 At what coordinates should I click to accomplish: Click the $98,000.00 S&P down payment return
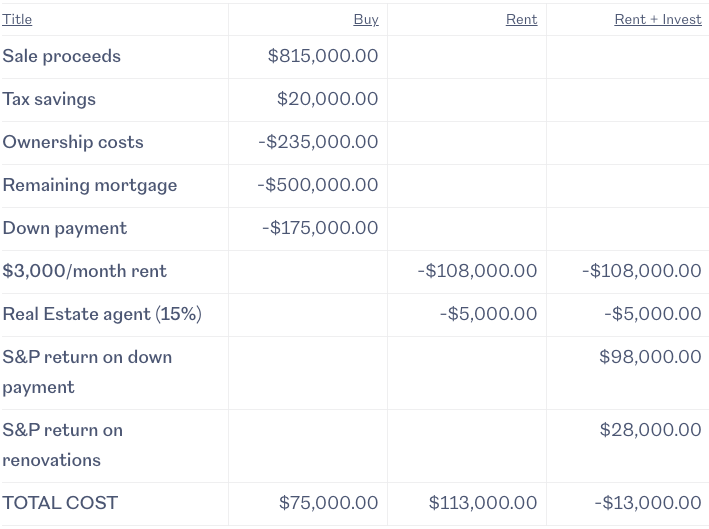(x=650, y=357)
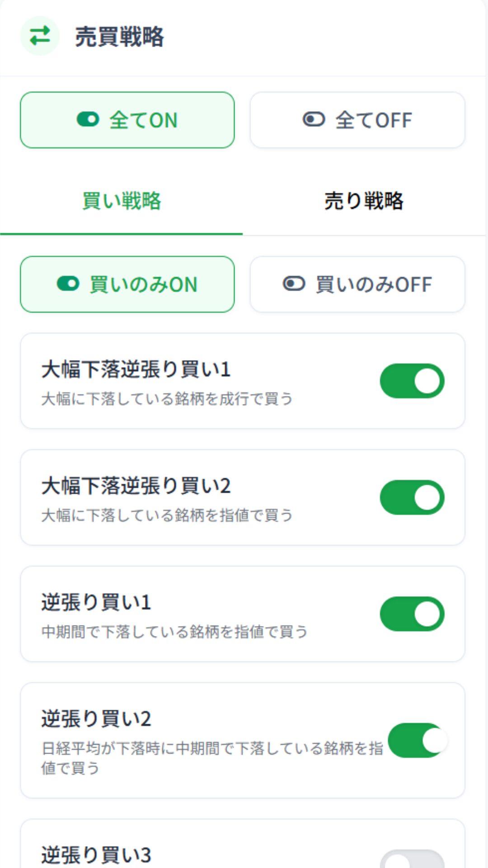
Task: Switch to the 売り戦略 tab
Action: pyautogui.click(x=364, y=201)
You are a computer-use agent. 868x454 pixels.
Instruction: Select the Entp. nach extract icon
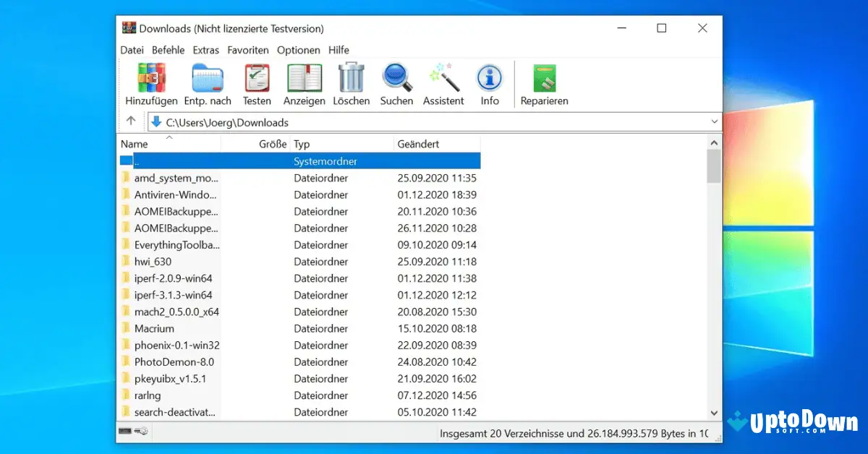coord(208,76)
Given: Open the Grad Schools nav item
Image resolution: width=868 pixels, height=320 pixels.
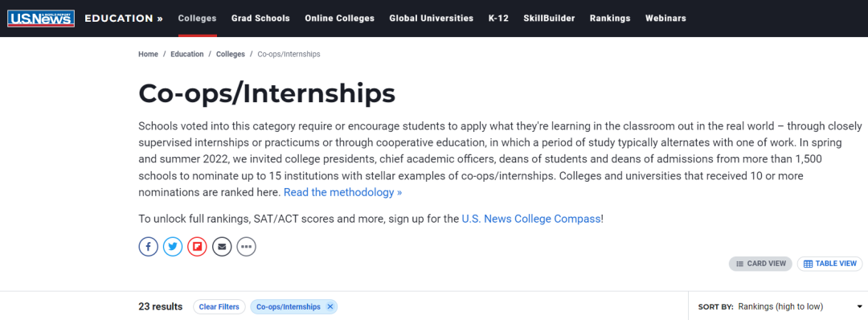Looking at the screenshot, I should click(260, 18).
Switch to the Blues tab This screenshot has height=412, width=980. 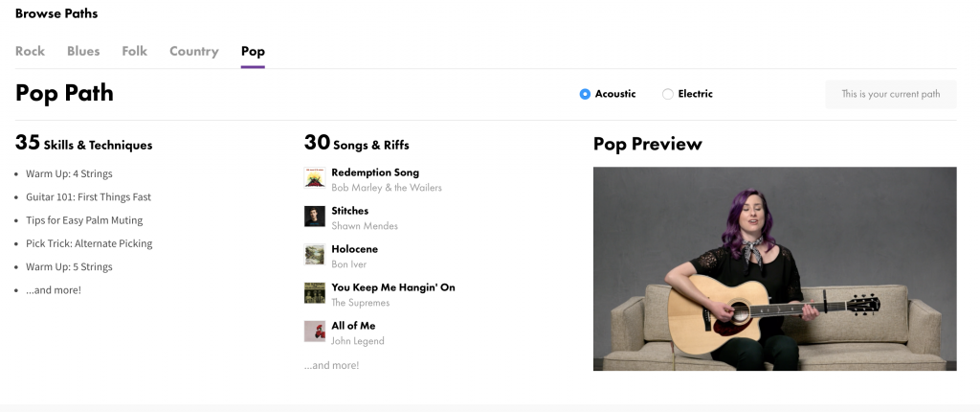pyautogui.click(x=83, y=52)
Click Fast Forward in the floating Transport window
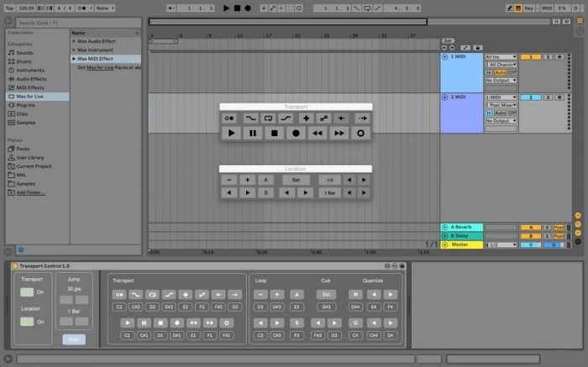The image size is (588, 367). (339, 133)
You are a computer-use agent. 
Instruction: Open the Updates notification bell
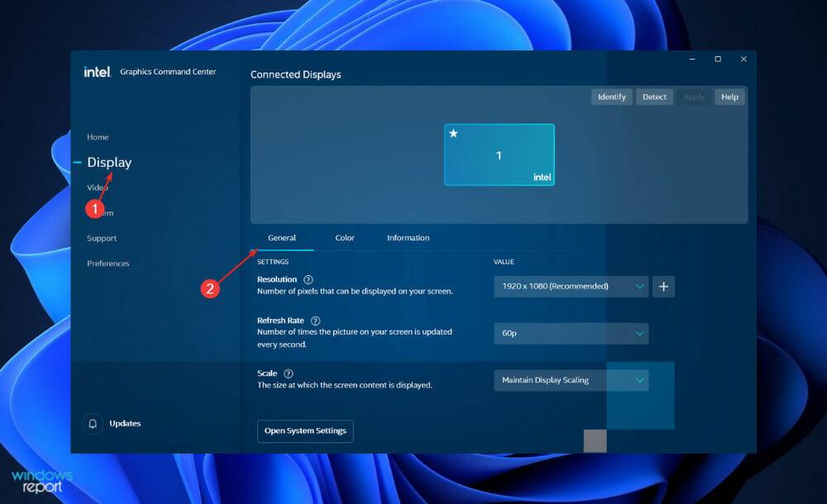pos(92,423)
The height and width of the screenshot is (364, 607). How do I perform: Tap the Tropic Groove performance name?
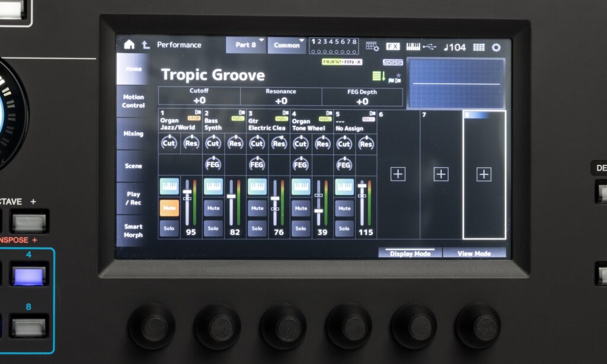click(213, 75)
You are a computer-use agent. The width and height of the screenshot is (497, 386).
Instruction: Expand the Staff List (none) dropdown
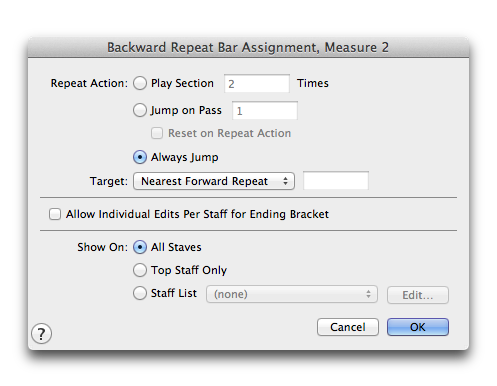tap(292, 294)
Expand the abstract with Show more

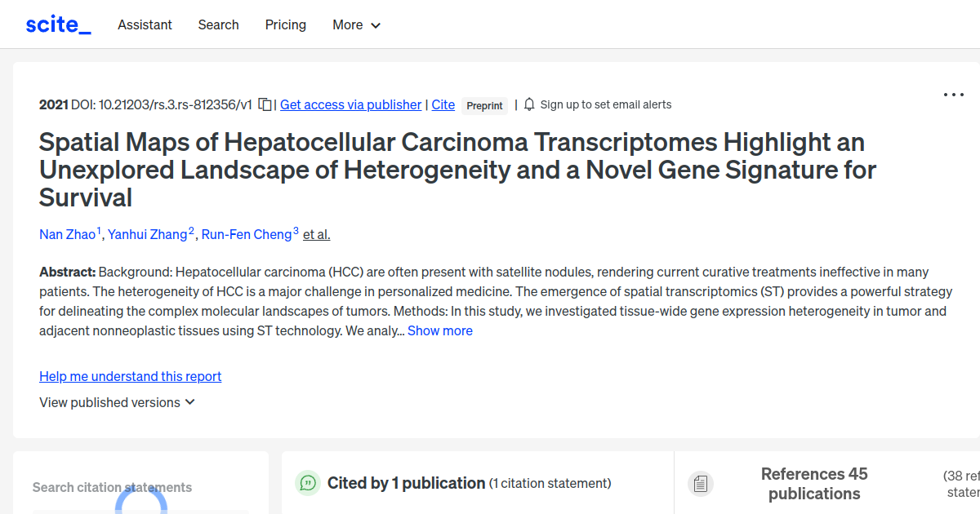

━━━━━━━━━━━━━━━━━━━━━━━━━━━━━━

** YOUR INSTRUCTIONS **
Go through the entries and copy every line that has "agent".

** SOLUTION TO THE PROBLEM **
You are a computer-use agent. 868x454 pixels.
You are a computer-use agent. 
You are a computer-use agent. The width and height of the screenshot is (497, 386).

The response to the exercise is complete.